Work to be completed —
Within the data below, determine how many lines contain "agent" and supply only that figure.

++++

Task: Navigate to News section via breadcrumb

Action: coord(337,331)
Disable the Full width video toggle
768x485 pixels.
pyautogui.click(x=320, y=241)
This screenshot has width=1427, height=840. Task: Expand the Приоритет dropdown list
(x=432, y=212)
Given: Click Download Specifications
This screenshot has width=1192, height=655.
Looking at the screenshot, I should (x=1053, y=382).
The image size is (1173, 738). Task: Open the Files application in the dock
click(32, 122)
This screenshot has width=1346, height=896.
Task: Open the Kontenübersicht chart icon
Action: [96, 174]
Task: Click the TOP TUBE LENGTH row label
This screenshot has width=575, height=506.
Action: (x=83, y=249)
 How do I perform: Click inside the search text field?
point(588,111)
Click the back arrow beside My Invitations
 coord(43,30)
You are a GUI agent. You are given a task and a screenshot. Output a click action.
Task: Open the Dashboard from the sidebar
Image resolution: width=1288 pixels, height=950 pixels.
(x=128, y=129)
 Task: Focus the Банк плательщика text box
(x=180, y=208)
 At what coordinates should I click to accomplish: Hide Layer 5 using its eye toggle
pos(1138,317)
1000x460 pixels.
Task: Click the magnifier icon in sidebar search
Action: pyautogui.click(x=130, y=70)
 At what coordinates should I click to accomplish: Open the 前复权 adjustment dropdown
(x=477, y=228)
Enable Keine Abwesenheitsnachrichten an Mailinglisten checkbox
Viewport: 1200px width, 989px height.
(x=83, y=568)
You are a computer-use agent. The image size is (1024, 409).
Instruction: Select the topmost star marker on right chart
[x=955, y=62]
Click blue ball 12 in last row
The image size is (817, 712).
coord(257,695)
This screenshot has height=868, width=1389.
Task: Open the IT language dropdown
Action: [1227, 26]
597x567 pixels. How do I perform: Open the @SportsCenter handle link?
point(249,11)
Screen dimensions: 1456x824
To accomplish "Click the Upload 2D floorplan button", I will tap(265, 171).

++++

Result of this task —
2